--- Start of Data entries ---
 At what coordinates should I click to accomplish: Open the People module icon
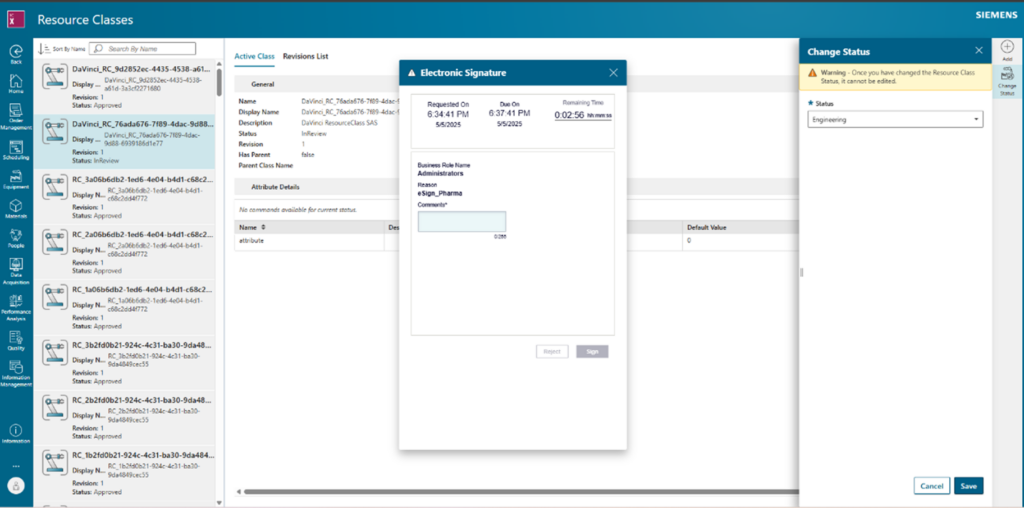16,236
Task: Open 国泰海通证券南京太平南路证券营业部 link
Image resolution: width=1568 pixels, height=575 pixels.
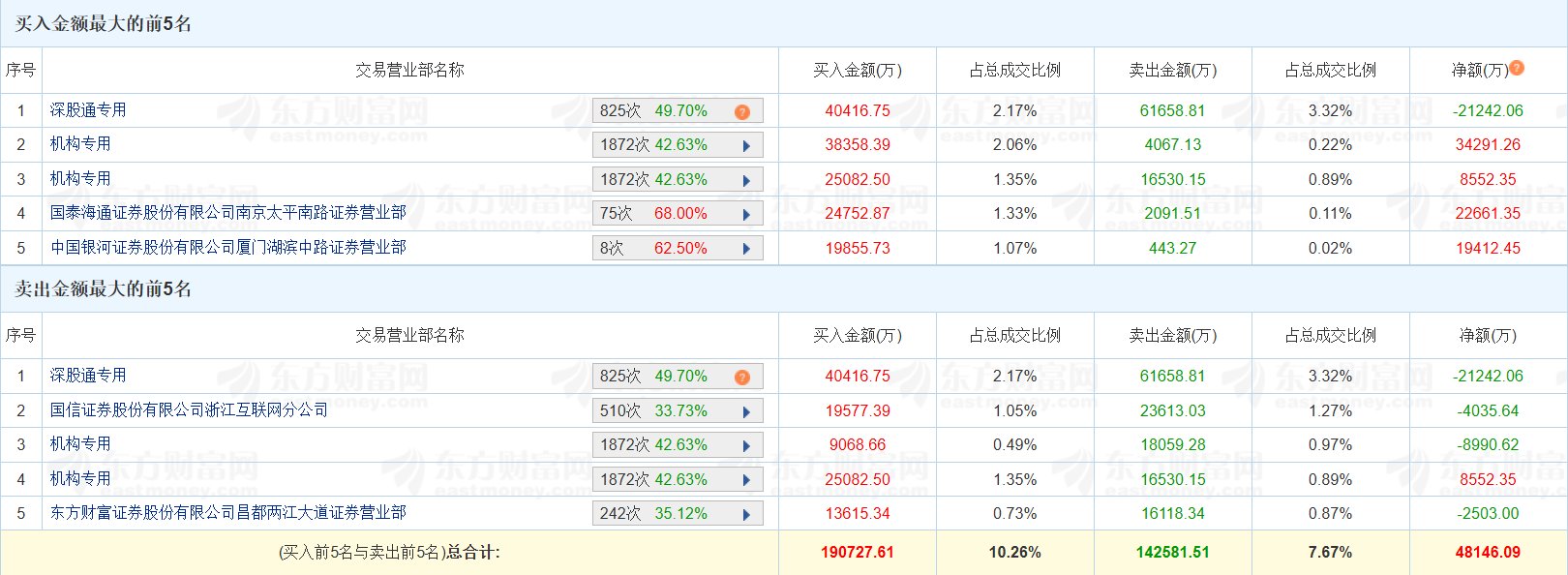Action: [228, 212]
--- End of Data entries ---
Rewrite all of the records above with every instance of "Open" changed to "Launch", leaving everything else unaltered. Omit the pictures from your answer.

 At what coordinates should I click to accomplish: Launch the People module icon
16,236
Task: Launch 国泰海通证券南京太平南路证券营业部 link
Image resolution: width=1568 pixels, height=575 pixels.
Action: [228, 212]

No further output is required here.